**Directions**
Rewrite everything in the material from the line containing "Click the orange 844/3 part label" down to the line containing "360). [42, 20]", with "callout label" changed to "callout tag" and nothing else altered. Leave the pictures out of your answer.
------------------------------
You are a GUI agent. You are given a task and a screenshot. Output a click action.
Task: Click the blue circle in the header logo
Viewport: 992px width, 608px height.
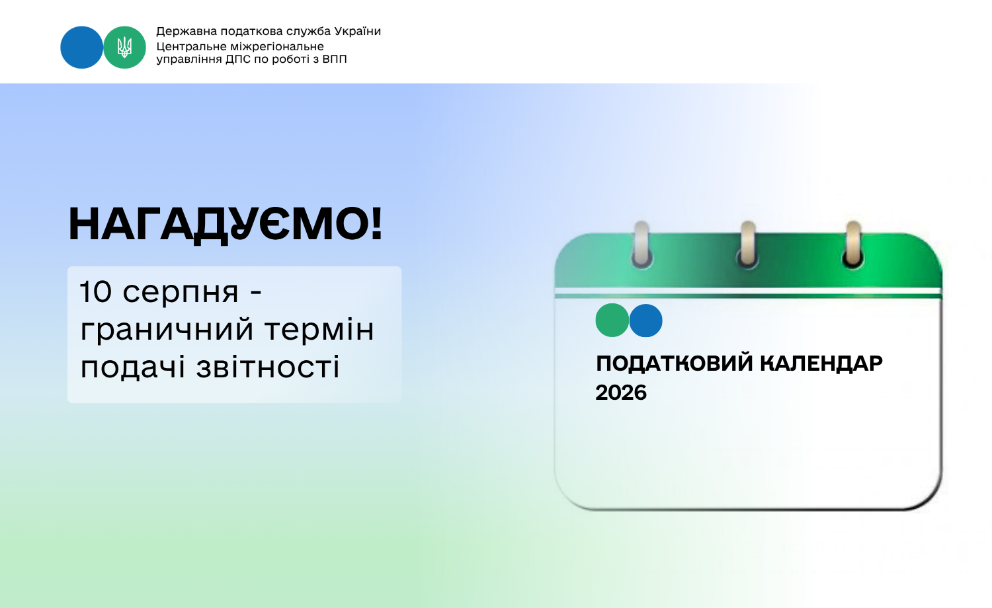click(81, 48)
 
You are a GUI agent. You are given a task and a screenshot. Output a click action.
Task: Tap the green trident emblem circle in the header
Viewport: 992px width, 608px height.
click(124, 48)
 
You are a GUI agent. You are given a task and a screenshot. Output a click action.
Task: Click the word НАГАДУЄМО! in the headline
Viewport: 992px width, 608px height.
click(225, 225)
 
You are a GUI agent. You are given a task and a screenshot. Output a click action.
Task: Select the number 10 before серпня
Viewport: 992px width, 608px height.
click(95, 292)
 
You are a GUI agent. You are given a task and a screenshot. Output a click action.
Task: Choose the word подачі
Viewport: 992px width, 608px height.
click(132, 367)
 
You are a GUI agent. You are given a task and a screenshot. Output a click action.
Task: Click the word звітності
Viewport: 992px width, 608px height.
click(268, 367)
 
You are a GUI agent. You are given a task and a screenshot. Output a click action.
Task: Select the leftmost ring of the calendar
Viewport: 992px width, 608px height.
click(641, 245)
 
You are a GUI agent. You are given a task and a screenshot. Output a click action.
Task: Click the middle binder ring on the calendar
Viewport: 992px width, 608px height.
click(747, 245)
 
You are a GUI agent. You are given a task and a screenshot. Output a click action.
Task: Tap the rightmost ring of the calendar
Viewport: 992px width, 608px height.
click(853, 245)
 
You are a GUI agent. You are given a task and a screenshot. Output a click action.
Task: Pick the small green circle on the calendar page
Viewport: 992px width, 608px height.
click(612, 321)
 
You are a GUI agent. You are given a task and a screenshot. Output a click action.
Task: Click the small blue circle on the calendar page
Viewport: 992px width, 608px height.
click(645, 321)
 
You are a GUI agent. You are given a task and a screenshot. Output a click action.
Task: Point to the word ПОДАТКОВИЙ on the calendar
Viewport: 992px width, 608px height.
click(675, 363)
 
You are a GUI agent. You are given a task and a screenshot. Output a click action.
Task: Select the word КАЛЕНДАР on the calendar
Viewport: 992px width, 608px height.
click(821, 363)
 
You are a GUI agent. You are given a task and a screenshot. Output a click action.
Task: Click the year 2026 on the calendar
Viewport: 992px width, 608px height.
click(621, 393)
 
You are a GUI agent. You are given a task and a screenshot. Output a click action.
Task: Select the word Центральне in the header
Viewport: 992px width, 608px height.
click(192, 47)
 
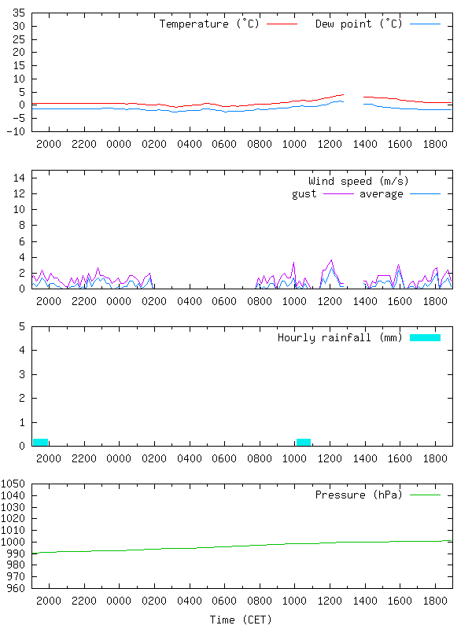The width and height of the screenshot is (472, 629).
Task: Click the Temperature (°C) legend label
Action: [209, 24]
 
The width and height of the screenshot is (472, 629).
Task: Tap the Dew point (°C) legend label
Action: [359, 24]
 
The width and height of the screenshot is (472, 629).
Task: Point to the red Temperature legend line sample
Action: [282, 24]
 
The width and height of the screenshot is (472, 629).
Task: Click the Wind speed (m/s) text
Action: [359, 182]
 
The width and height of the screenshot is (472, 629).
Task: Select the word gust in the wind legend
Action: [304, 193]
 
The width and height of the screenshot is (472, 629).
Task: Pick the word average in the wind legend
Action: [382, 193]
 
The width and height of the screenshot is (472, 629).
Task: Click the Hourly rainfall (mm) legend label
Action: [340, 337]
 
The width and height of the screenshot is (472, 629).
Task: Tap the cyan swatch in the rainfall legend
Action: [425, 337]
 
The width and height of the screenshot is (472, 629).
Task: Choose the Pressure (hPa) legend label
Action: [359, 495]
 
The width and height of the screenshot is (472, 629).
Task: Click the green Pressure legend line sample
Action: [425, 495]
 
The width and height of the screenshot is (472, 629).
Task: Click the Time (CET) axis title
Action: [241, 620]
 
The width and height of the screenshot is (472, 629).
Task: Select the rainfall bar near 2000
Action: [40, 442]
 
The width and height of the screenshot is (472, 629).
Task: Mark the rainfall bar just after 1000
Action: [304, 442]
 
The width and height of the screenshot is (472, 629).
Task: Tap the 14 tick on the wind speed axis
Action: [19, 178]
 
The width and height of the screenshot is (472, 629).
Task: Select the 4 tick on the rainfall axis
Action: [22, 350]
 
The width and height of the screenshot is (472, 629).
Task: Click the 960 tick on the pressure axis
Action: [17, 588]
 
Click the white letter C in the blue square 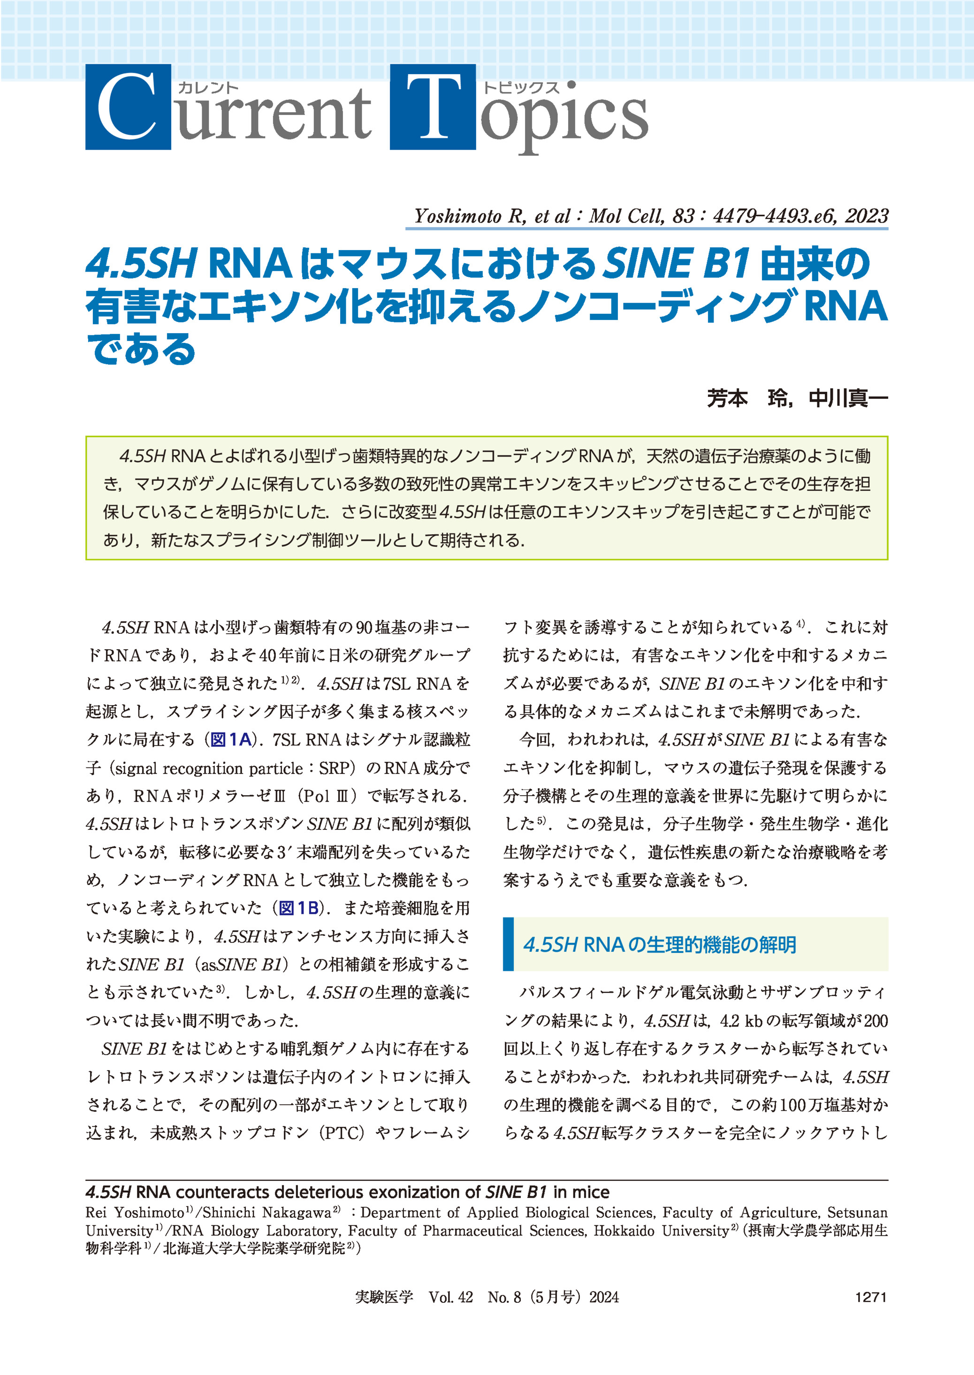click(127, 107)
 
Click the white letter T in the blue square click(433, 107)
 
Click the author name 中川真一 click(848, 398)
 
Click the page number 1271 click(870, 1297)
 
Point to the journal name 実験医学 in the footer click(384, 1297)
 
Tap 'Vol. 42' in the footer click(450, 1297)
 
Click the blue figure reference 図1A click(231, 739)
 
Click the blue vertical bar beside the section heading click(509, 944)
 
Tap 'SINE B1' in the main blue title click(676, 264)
------------------------------
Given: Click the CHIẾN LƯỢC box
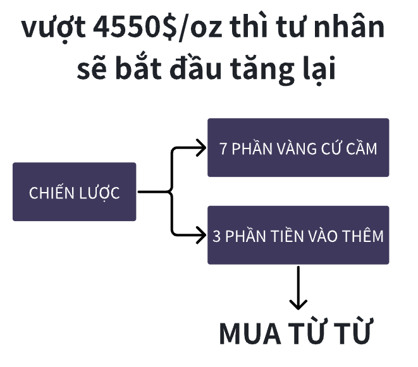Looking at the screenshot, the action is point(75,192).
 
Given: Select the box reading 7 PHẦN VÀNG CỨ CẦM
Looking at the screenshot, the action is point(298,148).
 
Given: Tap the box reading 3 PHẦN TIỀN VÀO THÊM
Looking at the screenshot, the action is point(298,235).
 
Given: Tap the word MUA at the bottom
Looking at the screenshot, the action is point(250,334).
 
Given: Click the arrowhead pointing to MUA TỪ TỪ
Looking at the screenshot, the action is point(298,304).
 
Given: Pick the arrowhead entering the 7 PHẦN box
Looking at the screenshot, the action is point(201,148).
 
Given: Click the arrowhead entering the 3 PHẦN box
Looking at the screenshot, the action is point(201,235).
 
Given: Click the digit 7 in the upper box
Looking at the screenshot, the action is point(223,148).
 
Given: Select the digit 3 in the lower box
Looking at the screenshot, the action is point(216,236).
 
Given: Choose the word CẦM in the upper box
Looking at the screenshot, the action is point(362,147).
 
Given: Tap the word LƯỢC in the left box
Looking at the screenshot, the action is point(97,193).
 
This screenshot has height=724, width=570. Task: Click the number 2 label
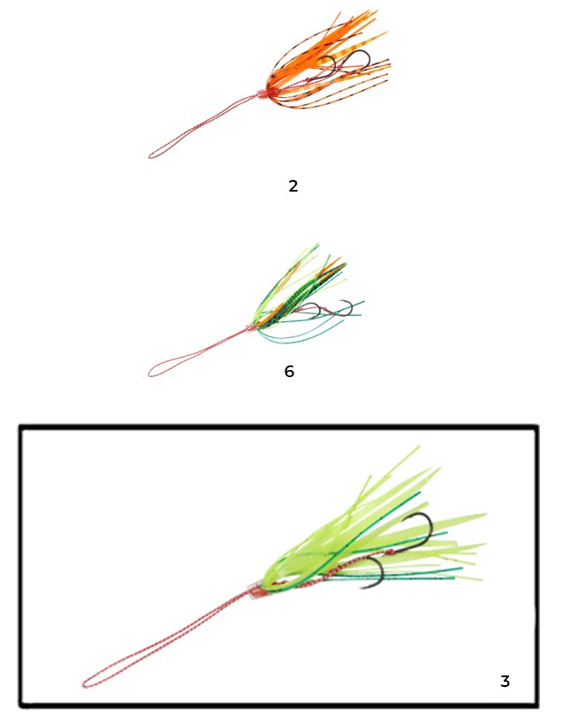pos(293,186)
------------------------------
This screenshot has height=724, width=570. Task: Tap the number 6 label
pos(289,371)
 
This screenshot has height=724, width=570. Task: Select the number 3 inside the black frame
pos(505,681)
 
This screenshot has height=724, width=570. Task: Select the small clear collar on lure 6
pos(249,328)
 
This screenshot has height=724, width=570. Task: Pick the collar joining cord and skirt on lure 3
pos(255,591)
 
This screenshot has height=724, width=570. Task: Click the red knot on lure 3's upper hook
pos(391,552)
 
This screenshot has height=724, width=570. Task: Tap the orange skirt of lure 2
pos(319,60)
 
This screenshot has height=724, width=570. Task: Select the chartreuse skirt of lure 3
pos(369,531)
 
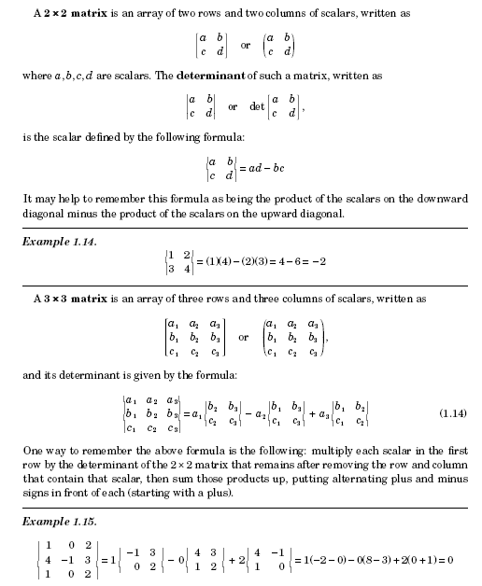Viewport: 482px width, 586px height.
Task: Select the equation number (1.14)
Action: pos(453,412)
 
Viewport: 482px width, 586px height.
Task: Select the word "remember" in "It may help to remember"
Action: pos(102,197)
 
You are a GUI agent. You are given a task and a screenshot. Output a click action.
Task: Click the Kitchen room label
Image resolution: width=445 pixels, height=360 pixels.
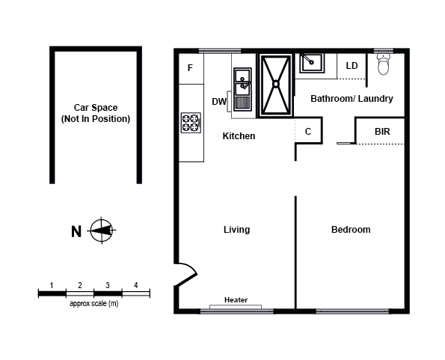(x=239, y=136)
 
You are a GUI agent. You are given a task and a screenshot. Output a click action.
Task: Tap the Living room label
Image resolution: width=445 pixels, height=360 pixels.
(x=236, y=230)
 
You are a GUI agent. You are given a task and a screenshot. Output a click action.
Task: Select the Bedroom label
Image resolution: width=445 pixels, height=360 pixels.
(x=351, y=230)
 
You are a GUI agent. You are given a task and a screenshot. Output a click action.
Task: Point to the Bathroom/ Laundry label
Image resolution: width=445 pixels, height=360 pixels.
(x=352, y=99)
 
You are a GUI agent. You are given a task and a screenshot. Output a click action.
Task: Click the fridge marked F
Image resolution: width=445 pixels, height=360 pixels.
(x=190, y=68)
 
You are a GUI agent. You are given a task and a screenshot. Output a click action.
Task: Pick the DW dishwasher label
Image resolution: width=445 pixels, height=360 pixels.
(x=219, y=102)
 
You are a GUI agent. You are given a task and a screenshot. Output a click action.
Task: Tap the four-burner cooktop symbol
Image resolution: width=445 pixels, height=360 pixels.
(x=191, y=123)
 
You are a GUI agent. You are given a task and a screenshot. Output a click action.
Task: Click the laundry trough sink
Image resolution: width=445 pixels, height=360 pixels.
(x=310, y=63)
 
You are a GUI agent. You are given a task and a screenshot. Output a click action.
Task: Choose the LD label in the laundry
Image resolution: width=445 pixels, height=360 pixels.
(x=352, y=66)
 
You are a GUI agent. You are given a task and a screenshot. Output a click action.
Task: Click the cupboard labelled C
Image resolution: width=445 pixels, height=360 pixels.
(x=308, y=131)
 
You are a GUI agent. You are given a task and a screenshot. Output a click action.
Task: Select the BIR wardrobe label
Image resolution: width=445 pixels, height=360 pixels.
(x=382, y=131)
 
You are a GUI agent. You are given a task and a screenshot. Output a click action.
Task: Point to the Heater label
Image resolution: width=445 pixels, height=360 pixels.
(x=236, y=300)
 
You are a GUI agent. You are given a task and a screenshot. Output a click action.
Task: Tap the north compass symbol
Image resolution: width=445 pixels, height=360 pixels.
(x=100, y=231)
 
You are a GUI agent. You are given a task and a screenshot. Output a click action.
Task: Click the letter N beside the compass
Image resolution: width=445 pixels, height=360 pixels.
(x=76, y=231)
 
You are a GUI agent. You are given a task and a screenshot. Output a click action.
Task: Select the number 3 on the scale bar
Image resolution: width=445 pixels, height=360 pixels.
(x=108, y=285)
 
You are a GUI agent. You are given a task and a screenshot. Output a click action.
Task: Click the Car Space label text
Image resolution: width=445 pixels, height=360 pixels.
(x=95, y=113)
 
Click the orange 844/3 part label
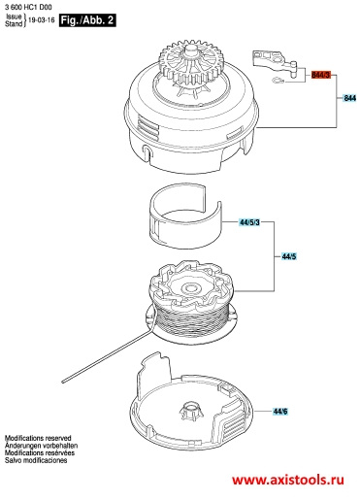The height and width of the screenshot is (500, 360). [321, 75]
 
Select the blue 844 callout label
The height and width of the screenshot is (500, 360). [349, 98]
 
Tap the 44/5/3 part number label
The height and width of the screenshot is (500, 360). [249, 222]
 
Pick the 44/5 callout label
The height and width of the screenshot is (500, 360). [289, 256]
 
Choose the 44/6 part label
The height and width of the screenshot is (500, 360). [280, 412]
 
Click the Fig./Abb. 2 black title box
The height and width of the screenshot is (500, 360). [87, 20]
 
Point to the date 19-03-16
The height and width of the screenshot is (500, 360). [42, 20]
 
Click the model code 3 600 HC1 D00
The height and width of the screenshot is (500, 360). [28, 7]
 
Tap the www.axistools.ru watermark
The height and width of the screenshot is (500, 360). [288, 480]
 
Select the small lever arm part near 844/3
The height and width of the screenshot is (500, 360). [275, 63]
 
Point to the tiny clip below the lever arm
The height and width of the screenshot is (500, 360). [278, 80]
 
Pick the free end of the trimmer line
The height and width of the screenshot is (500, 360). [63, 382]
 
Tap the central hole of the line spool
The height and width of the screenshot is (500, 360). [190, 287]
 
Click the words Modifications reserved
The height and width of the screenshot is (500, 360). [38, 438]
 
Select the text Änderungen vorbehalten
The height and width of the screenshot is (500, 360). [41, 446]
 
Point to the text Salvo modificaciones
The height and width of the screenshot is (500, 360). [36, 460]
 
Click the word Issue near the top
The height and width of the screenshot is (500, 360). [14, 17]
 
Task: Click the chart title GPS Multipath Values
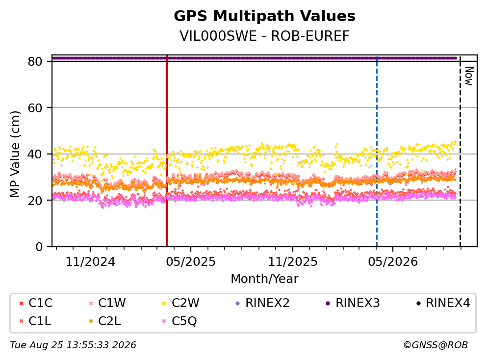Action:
------------------------------
**Exercise solution**
Click the orange 844/3 part label
The height and width of the screenshot is (500, 360). [321, 75]
 
Select the blue 844 callout tag
The height and width of the screenshot is (500, 360). [349, 98]
 
Tap the 44/5/3 part number label
The height and width of the screenshot is (500, 360). [249, 222]
 
Pick the 44/5 callout tag
The height and width of the screenshot is (500, 360). [289, 256]
 
Choose the 44/6 part label
The height and width of the screenshot is (500, 360). [280, 412]
 
Click the Fig./Abb. 2 black title box
The height and width of the screenshot is (500, 360). [87, 20]
 
Point to the date 19-03-16
The height and width of the screenshot is (500, 360). [42, 20]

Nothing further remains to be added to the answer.